I shook my head in denial, despite knowing that he was right

"stop it" I whispered, I didn't have anything to say I wasn't even sure what was going on in my head right now so I certainly didn't need Quentin acting like this towards me.

"Oh my God Nancy what's wrong with you!" he shouted, our troubled eyes met sharply and I tore my arms out of his harsh grip

"there is nothing wrong with me!" I shouted angrily " its not like a have all these fluffy bunny feelings for him its just…." I trailed off not knowing how to finish that sentence. Quentin's face was hard and unforgiving

"_its just_ you want to keep the man that killed all your friends and even your mother in your dreams alive so he can kill you too" Quentin shook his head in disgust and I felt a wave of guilt pass through me.

"My mother is still alive…" I mumbled randomly not knowing what else to say "I want him dead Quentin I hate him for what he's done to my friends and to _you_ but…" my eyes dropped to the ground

"but what Nancy?" Quentin asked coldly, when I didn't reply he shook his head and slowly stood up

"I didn't think so…" he muttered as he began walking out the door

"if you get some sense knocked into you then call me".

I didn't watch him leave instead I focused on trying to hide the tears that were now dribbling down my cheeks. I pulled my knees up against my chest in defeat and squeezed my eyes shut, I had no idea what was going on in my head.

Quentin was right I did have something wrong with me, any normal person would be aching to get rid of a man like Freddy. No one understood not even I did, but somehow it felt like he was a part of me and that part didn't want to lose him even though the rest of me hated him.

"Ooh well that was interesting…" a deep voice growled from behind me and with a sharp twist of fear in my stomach I knew I was dreaming.

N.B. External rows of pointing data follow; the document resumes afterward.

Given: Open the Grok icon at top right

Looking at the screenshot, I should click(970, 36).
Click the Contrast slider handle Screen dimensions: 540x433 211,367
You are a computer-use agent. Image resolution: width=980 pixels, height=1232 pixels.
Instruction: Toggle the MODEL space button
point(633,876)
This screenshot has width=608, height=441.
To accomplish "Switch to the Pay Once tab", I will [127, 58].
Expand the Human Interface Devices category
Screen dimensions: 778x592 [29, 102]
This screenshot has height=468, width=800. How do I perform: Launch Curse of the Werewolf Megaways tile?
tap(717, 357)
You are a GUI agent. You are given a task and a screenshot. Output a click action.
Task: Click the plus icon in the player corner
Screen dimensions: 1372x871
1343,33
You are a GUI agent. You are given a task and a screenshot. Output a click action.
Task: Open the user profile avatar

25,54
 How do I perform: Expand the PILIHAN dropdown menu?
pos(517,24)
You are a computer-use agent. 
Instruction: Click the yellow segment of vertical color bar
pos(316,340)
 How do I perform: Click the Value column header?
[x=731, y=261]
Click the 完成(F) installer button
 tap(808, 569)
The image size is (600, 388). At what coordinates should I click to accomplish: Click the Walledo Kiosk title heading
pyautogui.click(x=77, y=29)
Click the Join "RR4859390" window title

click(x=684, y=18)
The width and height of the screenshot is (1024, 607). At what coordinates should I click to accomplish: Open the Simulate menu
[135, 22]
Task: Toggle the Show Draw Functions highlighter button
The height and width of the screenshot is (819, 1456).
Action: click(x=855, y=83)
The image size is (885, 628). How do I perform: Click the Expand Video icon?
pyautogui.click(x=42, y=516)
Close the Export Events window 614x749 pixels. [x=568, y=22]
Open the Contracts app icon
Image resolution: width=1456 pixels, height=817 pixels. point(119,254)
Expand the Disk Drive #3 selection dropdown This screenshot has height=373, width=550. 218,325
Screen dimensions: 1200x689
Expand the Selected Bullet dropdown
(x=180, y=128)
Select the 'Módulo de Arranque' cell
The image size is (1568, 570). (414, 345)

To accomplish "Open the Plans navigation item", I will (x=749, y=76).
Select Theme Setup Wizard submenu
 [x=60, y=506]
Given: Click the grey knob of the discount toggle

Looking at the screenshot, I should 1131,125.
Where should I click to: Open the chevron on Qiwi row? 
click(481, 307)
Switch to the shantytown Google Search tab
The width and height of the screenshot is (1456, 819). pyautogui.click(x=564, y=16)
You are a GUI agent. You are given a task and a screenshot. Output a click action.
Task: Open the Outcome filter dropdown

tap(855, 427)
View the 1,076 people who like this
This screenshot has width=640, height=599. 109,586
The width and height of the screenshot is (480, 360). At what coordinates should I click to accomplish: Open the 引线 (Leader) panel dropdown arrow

Instinctively I jumped out of the library chair and turned to face my pursuer, my eyes taking in everything with terror.

He was taller than me, at least six foot which didn't only make me feel small but also very vulnerable. As usual his face was shadowed by his maroon fedora, the trademark red and green striped jumper hanging loosely upon his broad torso. Then my eyes rested upon his gloved hand and I cringed, the shining knives were clanging together in a fast motion as they usually did when he was excited but this time the tips were covered with fresh crimson blood, adding to my fear.

Even though I could not clearly see his face I knew he was smiling because the intimidating noise of his husky laugh was echoing around the library. Freddy Krueger.

"No" I pleaded quietly squeezing my eyes shut, my face twisted into a mask of horror "not now, please…go". I wasn't in the mood for his games, especially not today not after I had just argued with Quentin.

I kept still for a few seconds waiting for him to speak or attack, the gesture never came so I unwillingly opened my eyes. To my extreme surprise Freddy was gone,

_**maybe just maybe he'll leave me alone this time.**_

I was almost about to breath out a sigh of relief when I felt something freezing and fluffy around my now bare feet, it was snow and the whole of dark library was covered in it. The scent of ash and burning wood filled my nostrils. A wave of dizziness captivated me and just as I was about to turn and run a rough hand gripped the back of my long hair and yanked me backwards. With a shrill scream I stumbled and my back hit his hard chest, my head just under his chin as he grunted in pleasure. I cringed away from him and wanted to thoroughly punch him and myself in the face

"you fool" I mumbled to myself pinching my arm hard

_**Well what were you expecting? That for one second he would actually leave you be…you know its not like that not with Freddy Krueger. **_

I felt Freddy tense behind me and suddenly his claws were up against my throat, the cold steel lightly resting on my powdery soft skin.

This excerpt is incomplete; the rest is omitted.